Here's an excerpt from one server's apache config:
# We don't want to log bots, they're our friends
BrowserMatch Pingdom.com robot
# Custom log format, for testing
#
# date proto ipaddr status time req referer user-agent
LogFormat "%{%F %T}t %p %a %>s %D %r %{Referer}i %{User-agent}i" standard
CustomLog /var/log/apache2/access.log standard env=!robot
What you can't really tell from this is that between each field is a literal tab character (\t).

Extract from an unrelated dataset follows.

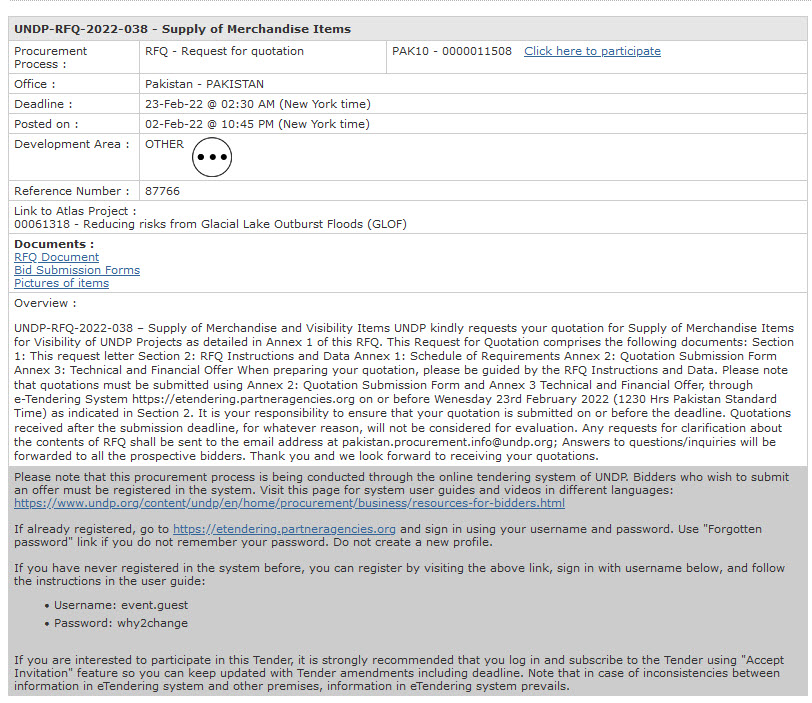Click the Documents heading
Image resolution: width=812 pixels, height=703 pixels.
click(54, 244)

This means that if I want to do some analysis in Python, maybe show non-200 statuses for example, I can do this:
for line in file("access.log"):
line = line.split("\t")
if line[3] != "200":
print line
Or if I wanted to do 'who is hotlinking images?' it would be
if line[6] in ("","-") and "/images" in line[5]:
For IP counts in an access log, the previous example:
grep -o "[0-9]\{1,3\}\.[0-9]\{1,3\}\.[0-9]\{1,3\}\.[0-9]\{1,3\}" logfile | sort -n | uniq -c | sort -n
becomes something like this:
cut -f 3 log | uniq -c | sort -n
Easier to read and understand, and far less computationally expensive (no regex) which, on 9 GB logs, makes a huge difference in how long it takes. When this gets REALLY neat is if you want to do the same thing for User-agents. If your logs are space-delimited, you have to do some regular expression matching or string searching by hand. With this format, it's simple:
cut -f 8 log | uniq -c | sort -n
Exactly the same as the above. In fact, any summary you want to do is essentially exactly the same.
Why on earth would I spend my system's CPU on awk and grep when cut will do exactly what I want orders of magnitude faster?